„Der Dildo fürs Ohr“

Podcasts Berlins erste queere Radioshow stammt aus dem Jahr 1985. Ein neues Format widmet sich diesem Stück Rundfunkgeschichte
Ausgabe 14/2021
1985 startete das Magazin „Eldoradio“. Damals war der Radioempfang noch ein recht analoges Unterfangen
1985 startete das Magazin „Eldoradio“. Damals war der Radioempfang noch ein recht analoges Unterfangen

Foto: agefotostock/IMAGO

„Radio. Geht ins Ohr. Bleibt im Kopf.“ Vielleicht kennen Sie diesen Slogan, mit dem die Vorzüge der Radiowerbung angepriesen werden. Schon viele Jahre vorher, von 1985 bis 1991, gab es in Berlin indes eine Radiosendung, die sich ihren Weg in die Köpfe der Zuhörer*innen weitaus direkter bahnte: „Der Dildo fürs Ohr“, so brachten die Macher*innen von Eldoradio, Berlins erstem queerem Radiomagazin, ihr Programm in einem ihrer Jingles auf den Punkt.

Eldoradio ist ein Stück Radiogeschichte, das viele Jahre auf Tonkasetten im Archiv schlummerte. Jetzt aber befasst sich der Eldoradio-Podcast damit. In sieben Folgen nähern sich der Journalist Tobias Sauer und Manuela Kay, Journalistin und Verlegerin des queeren Magazins Siegessäule und des lesbischen Magazins L-Mag, der Geschichte der Sendung an. Sie können sich dabei auf einen großartigen Fundus an Geschichten verlassen. Weil Manuela Kay selbst Eldoradio-Macherin der fast ersten Stunde ist und eine großartige Erzählerin mit Berliner Schnauze obendrein. Aber auch, weil das Podcast-Projekt auf viele Stunden Originalmaterial bauen kann. Insgesamt wurden 250 Stunden auf Kassette aufgezeichneter Sendungen im Rahmen des Projektes digitalisiert.
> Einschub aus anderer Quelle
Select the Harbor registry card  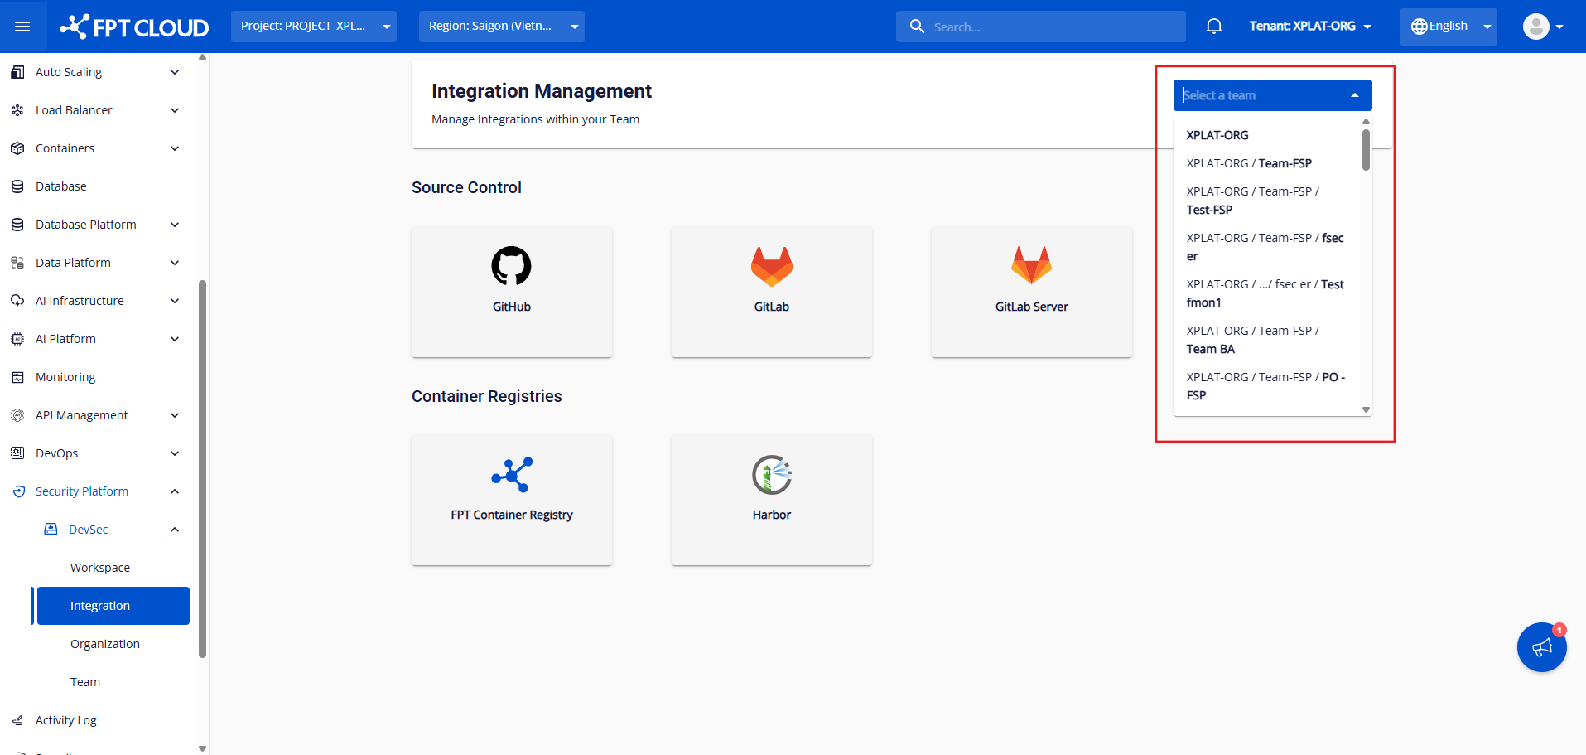click(771, 500)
Die ausgewählten Ausschnitte katapultieren Zuhörer*innen in das (West-)Berlin der späten 80er und frühen 90er Jahre, etwa wenn es um den Hinweis auf engagierte Gruppen geht: „Neu in Berlin, immer noch nicht schwul? Dem kann abgeholfen werden. In der Friedrichstraße 12, nämlich bei der Allgemeinen Homosexuellen Arbeitsgemeinschaft.“

Daneben sind in den verschiedenen Folgen auch Eldoradio-Macher*innen von einst zu Gast, zum Beispiel Angela Gobelin, die erste lesbische Mitarbeiterin von Eldoradio, das von schwulen Männern gegründet worden war. Die Erinnerung an die Zeit führen im Laufe der Podcast-Folge zu einer intensiven Debatte zwischen Gobelin und Kay um die Frage, ob die „Homoehe“ nun ein wirkliches Ankommen Homosexueller in der „Mitte der Gesellschaft“ bedeutet – oder doch Verspießerung und Kapitulation vor dem heteronormativen Establishment.
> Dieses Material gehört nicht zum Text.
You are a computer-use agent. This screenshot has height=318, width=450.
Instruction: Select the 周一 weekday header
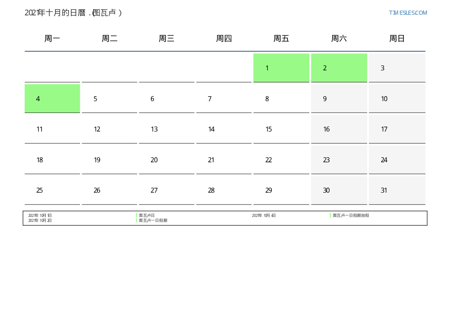tap(52, 38)
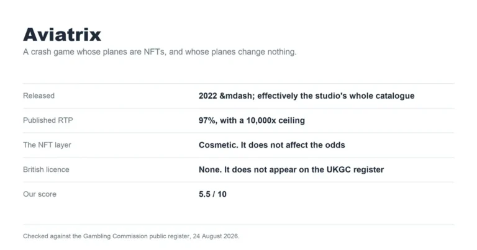Click the British licence label
This screenshot has height=250, width=477.
[46, 169]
In einer anderen Episode ist mit Stefan Reiß der erste offen schwule Abgeordnete in einem deutschen Parlament zu Gast und erzählt unter anderem davon, dass die Themen der homosexuellen Community im Berliner Abgeordnetenhaus in den 80er Jahren kaum auf der Agenda waren.

Nun könnte solch ein Projekt Gefahr laufen, zu einer Aneinanderreihung nostalgisch vorgetragener Anekdoten zu werden. Doch dem ist nicht so. Denn en passant wird auch Zeitgeschichte mit erzählt. Da sind natürlich West-Berlin und der Mauerfall: So war Eldoradio auch in Ost-Berlin empfangbar und für Schwule und Lesben dort wichtig, wie Hörer*innenpost aus der Zeit belegt. Und als Eldoradio Mitte November 1989 eine Lesbenparty schmeißt, kommt auf einmal knapp die Hälfte der Frauen aus Ost-Berlin. Auch die HIV- und Aids-Krise wird im Podcast sehr intensiv behandelt.

Dieser besondere Blick auf eine rebellische Subkultur ist jedoch auch in Bezug auf heute spannend – und das nicht nur, indem er daran erinnert, was erkämpft werden musste und wurde. Die Gegenwart kommt gemessen an der Eldoradio-Zeit nicht immer gut weg. Gerade Manuela Kay erinnert sich an die lebendige Club-Landschaft, an den anderen Umgang mit Sexualität, aber auch an den „Arsch“, den sie damals beim Radiomachen in der Hose gehabt hätten. „Wir haben uns Dinge getraut, da werde ich manchmal heute noch rot, wenn ich die höre.“

Dabei tut ein Format wie Eldoradio mit seiner Unerschrockenheit und Experimentierfreudigkeit auch heute gut. Gerade im Podcast ist dafür noch Platz. Das zeigen auch die sieben Eldoradio-Folgen. Sie bleiben im Kopf.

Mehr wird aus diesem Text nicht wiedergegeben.